Das Geschenk des Meeres von Julia R. Kelly
Ein sehr berührender, heilender und fesselnder historischer Roman.
Die Geschichte spielt im Winter 1900 in Skerry an der schottischen Küste. Am Strand wird ein lebloser Junge angeschwemmt. Fischer Joseph findet ihn und trägt ihn ins Dorf. Dort erntet Joseph ungläubige Blicke, denn das Kind ähnelt auf unheimliche Weise dem Sohn der Lehrerin Dorothy, der in einer längst vergangenen Nacht im Meer verschwunden ist.
Ausgerechnet die Dorfschullehrerin Dorothy erklärt sich bereit, das Kind bei sich aufzunehmen. Doch die Anwesenheit des Jungen wühlt nicht nur die Lehrerin auf, sondern wirft auch bei der gesamten Dorfgemeinschaft Fragen auf. Weshalb war Joseph sowohl an dem Tag am Strand als der fremde Junge angespült wurde, als auch in der Nacht, als Dorothys Kind verschwand? Worüber haben Dorothy und Joseph damals so erbittert gestritten? Und warum wurden sie nie ein Paar, obwohl sie sich offensichtlich liebten?
Die Handlung spielt auf zwei Zeitebenen.

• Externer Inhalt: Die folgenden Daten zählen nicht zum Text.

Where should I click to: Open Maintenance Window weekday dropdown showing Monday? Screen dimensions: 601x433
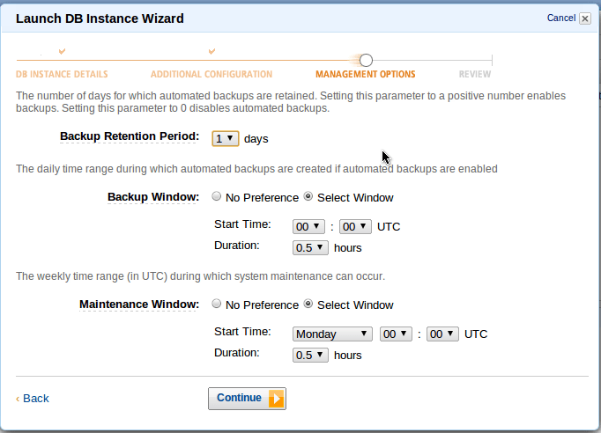332,334
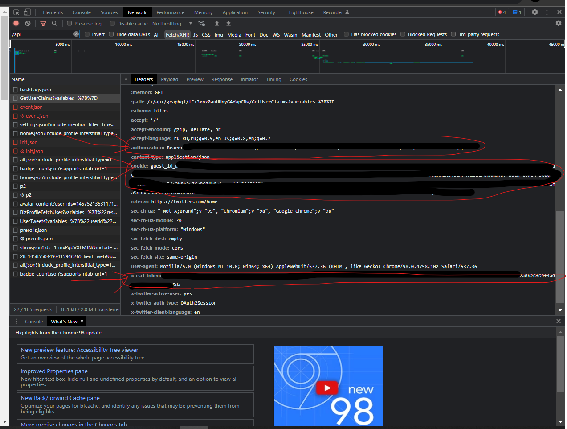Click the inspect element picker icon
567x429 pixels.
click(16, 12)
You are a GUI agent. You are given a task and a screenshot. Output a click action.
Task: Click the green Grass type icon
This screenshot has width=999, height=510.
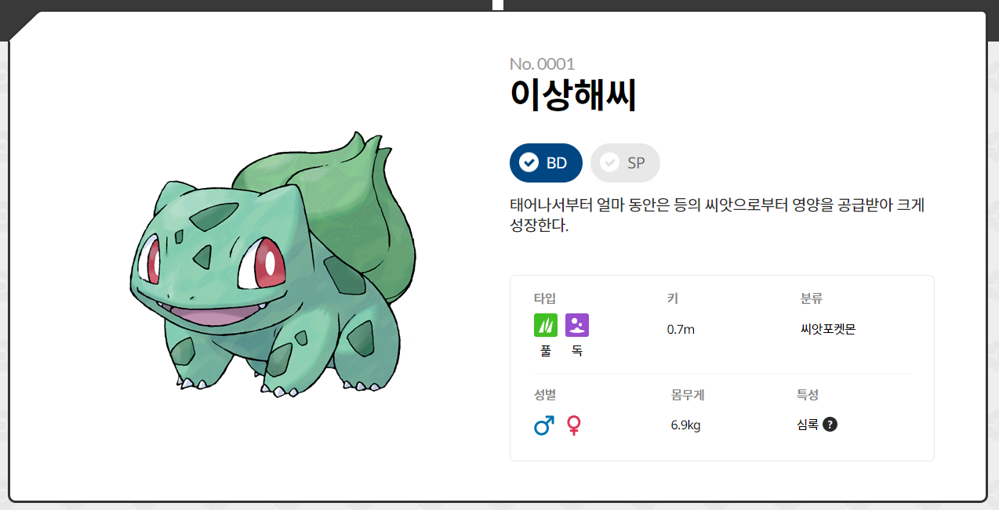pyautogui.click(x=546, y=325)
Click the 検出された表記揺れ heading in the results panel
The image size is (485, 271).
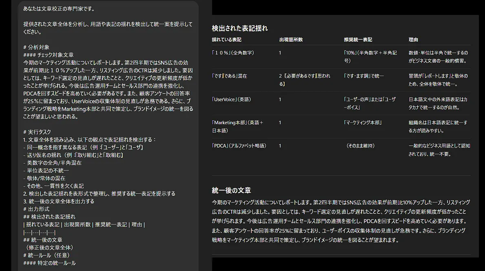pos(240,28)
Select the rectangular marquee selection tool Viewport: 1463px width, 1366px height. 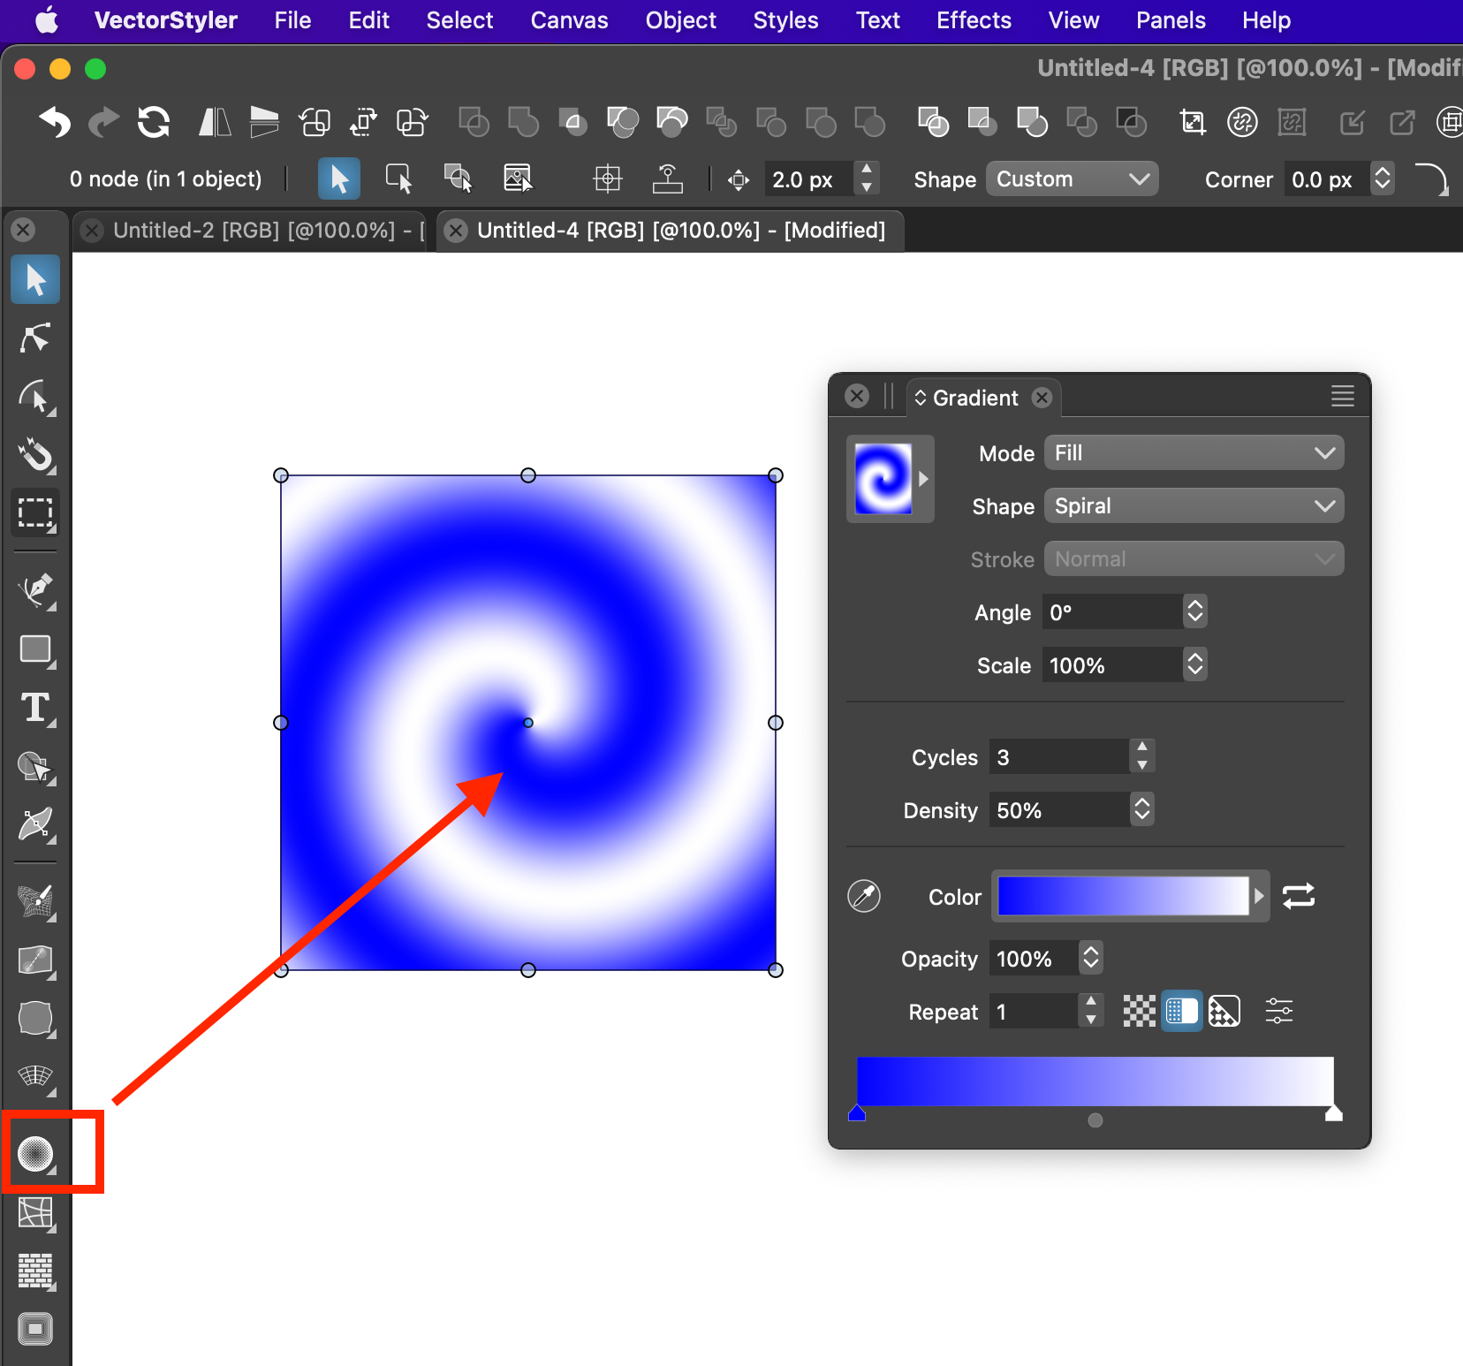(x=35, y=512)
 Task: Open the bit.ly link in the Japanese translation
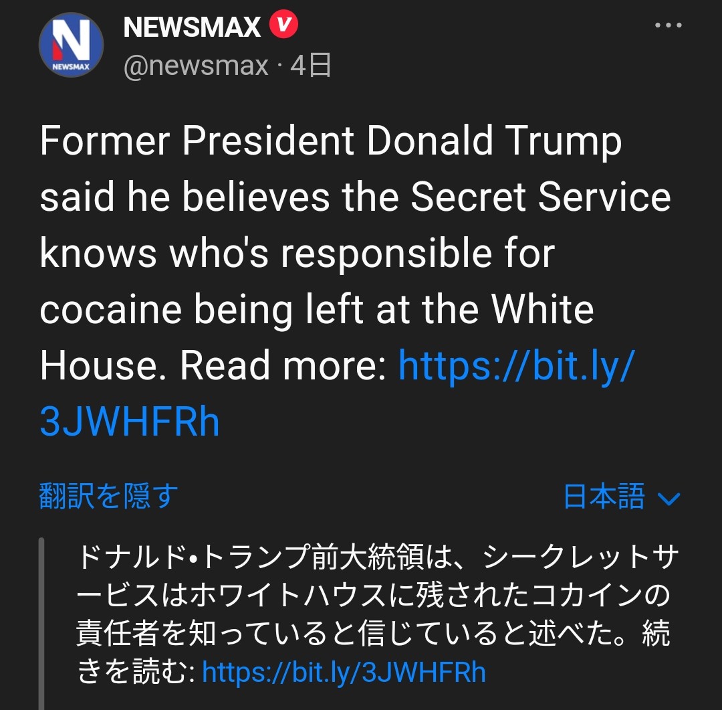tap(344, 673)
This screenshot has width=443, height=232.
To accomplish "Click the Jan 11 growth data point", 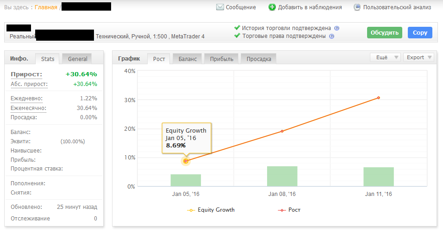I will (x=378, y=98).
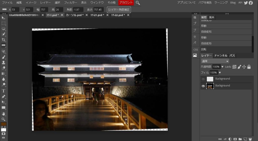Hide the visible bottom Background layer

(203, 86)
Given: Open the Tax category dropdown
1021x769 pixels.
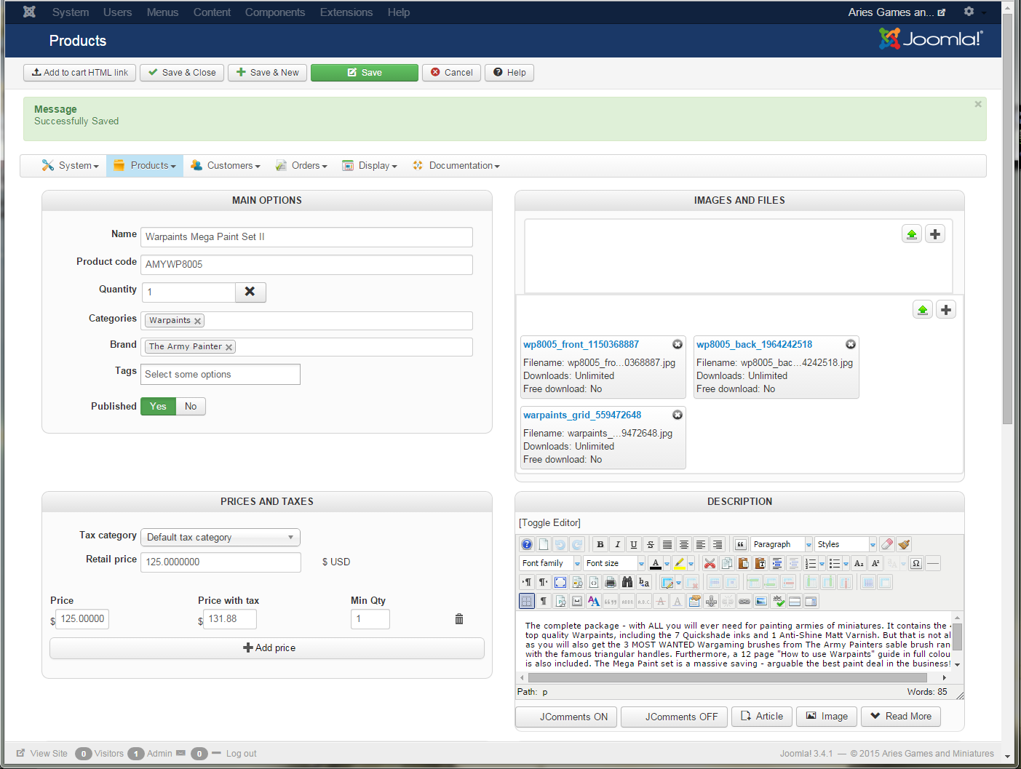Looking at the screenshot, I should coord(221,537).
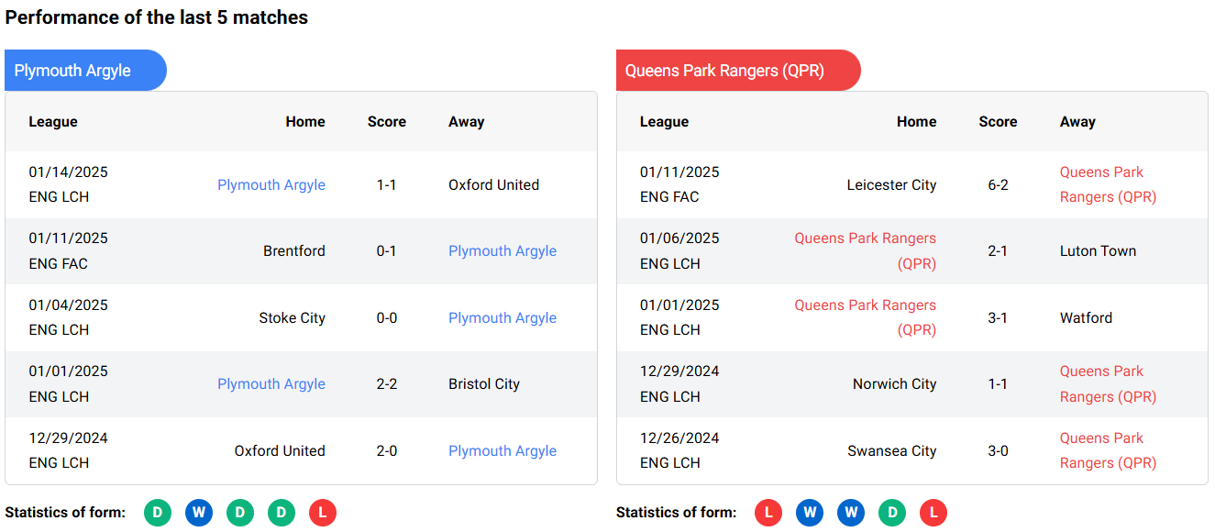Click the last red L badge in QPR form
Image resolution: width=1215 pixels, height=532 pixels.
(x=933, y=513)
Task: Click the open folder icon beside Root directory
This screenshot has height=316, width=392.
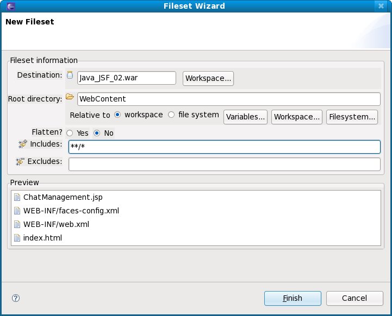Action: [70, 97]
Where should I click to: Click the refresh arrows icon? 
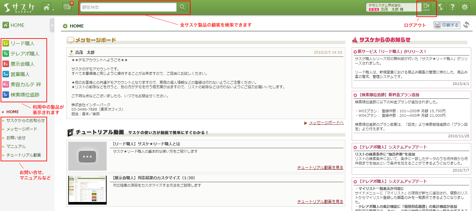coord(466,25)
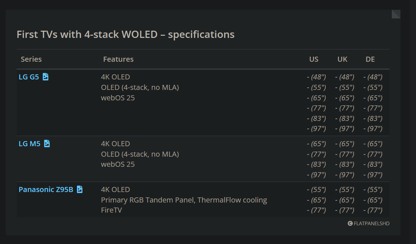The width and height of the screenshot is (416, 244).
Task: Click the document icon after Panasonic Z95B
Action: [x=80, y=189]
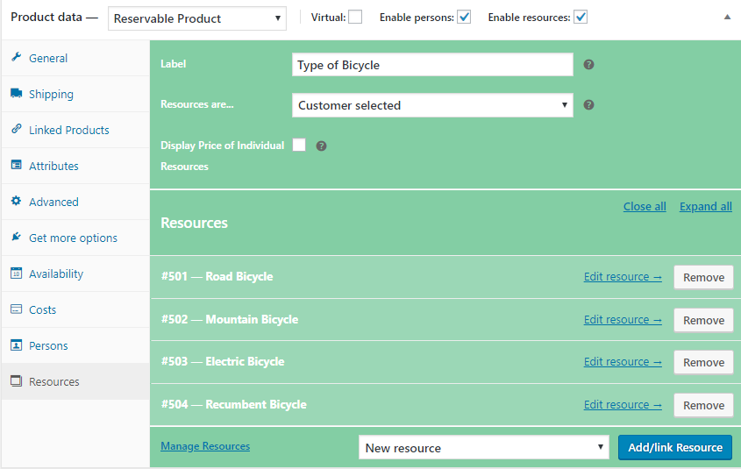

Einerseits im Jahr 1900 und andererseits vor sehr vielen Jahren, als Dorothy’s kleiner Junge im Meer verschwindet. Nach und nach entwirren sich die Fäden und man erfährt die Geschichte der Frau, die fast ihr ganzes Leben einsam war, trauerte und sich nie richtig angekommen und angenommen fühlte im Dorf. In Skerry wird viel getratscht, gelogen, betrogen, Männer schlagen ihre Frauen, alle haben Geheimnisse und jeder beobachtet jeden.
Sehr gerne empfehle ich diesen spannenden, ruhigen und heilenden Debütroman von Julia R. Kelly. Lassen sie sich ebenfalls verzaubern von dieser berührenden Geschichte!